The following account is taken from an article by DNA associate Vishal Mangalwadi.
Thirty years ago, Yong Am was one of South Korea’s poorest villages. It offered no school for the children and no jobs for the adults.
Today, a typical small farmer earns over $60,000 per year and the Christian impact that brought such change has spread to India.
The transformation began with a simple message: ““For God so loved the world that He gave His only begotten son, so that whosoever believes in Him should not perish but have everlasting life.”
When a Western missionary gave a John 3:16 tract to Kim Kang Yun, the Buddhist peasant was amazed. The only gods she knew were spirits who required offerings from her; here was word of a God who sacrificed for her. She and her husband decided to send their son, Kim, to Kwan Dong Secondary School operated by Yeo Woon Young.
Kim learned to study the Bible, including the Genesis account that God is a worker and we must also work. Poverty was not God’s intention but was the result of human sin and its curse. “Our sinfulness has made life difficult but God is ready to forgive our sins.” He had sent His son, Jesus, “to save us from sin and its consequences, including slavery, tyranny, and poverty.”

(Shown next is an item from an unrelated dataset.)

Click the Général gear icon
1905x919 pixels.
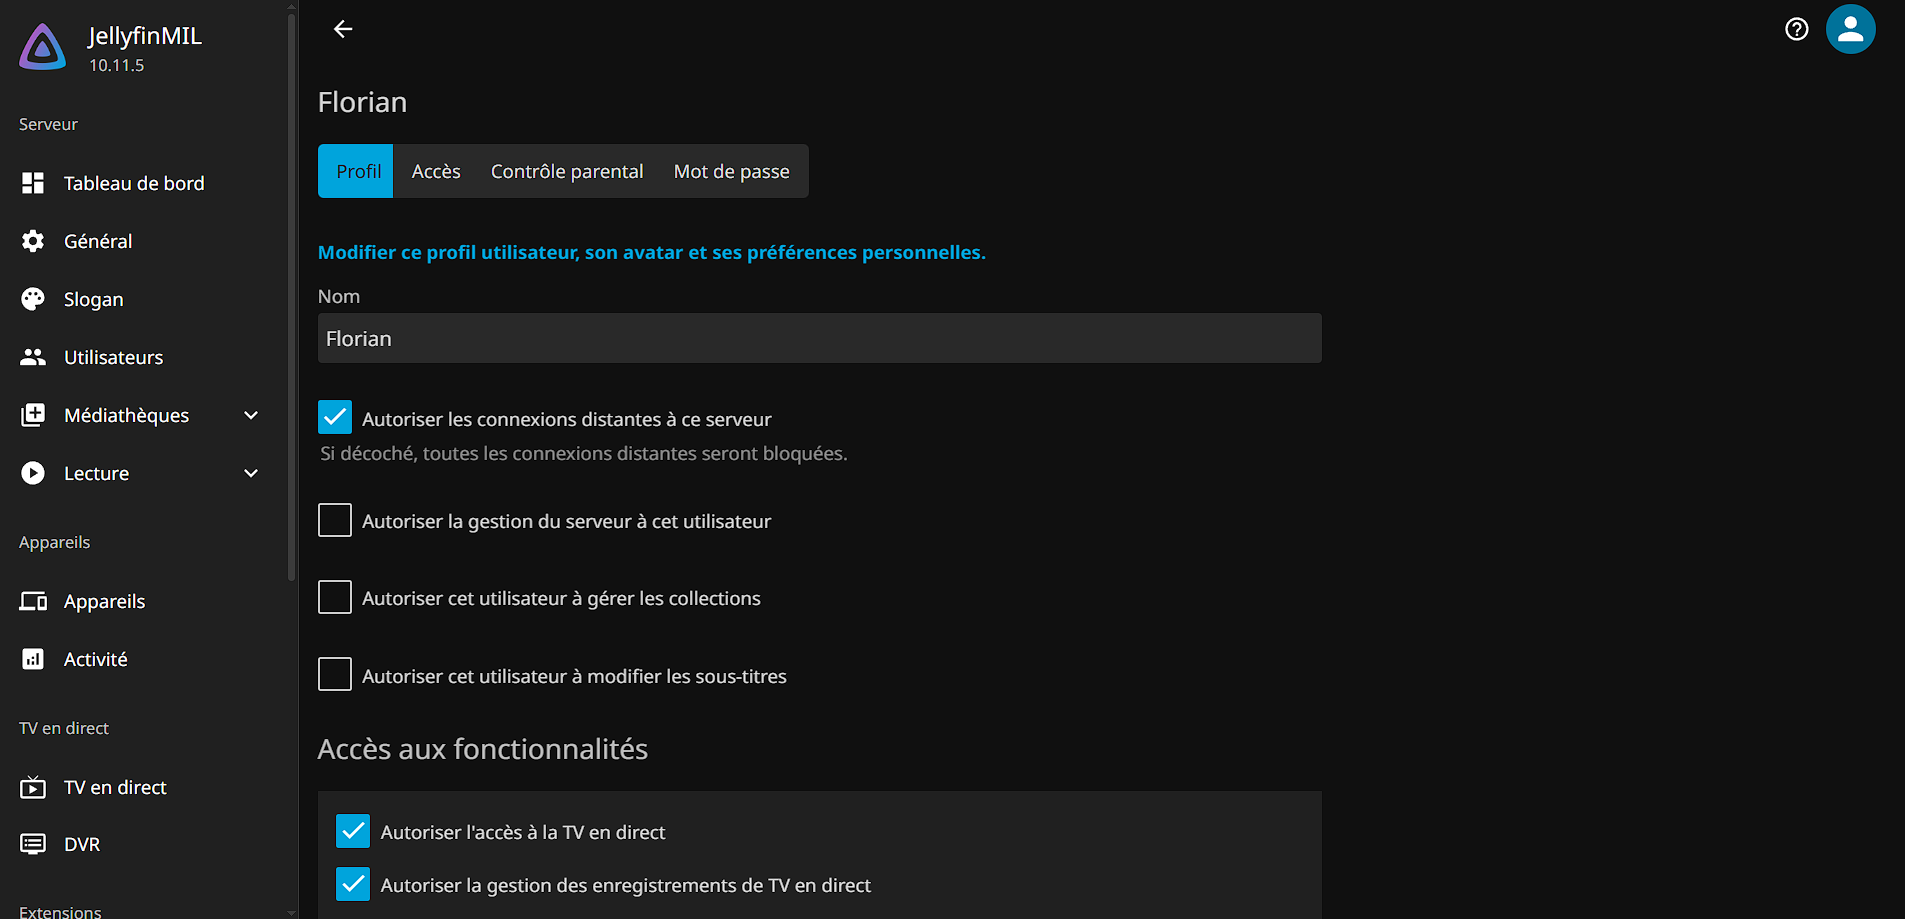33,241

Kim became a man of prayer … and of work. Matthew 6:33 became his life’s mission: “Seek first His [God’s] kingdom and His righteousness and all these things [food, clothing, shelter] will be given to you as well.”
He bought 50 hectares of wasteland and, inspired by the story of God transforming a nation of slaves to a free and prosperous society, called his farm “Canaan.” Kim believed that “God could also deliver his people from Japan’s tyranny and transform their useless land into a Canaan.”
Today, most of the villagers no longer worship nature.
“They are establishing their own authority over nature, because they have begun to believe that they were created in the image of their Creator in order to establish their dominion over nature. In line with this new belief, much of the cultivation now happens in greenhouses, where freezing temperature outside makes no difference to the crops inside. … the inside temperature [stays] warm enough to grow whenever the crops are wanted by the buyers.”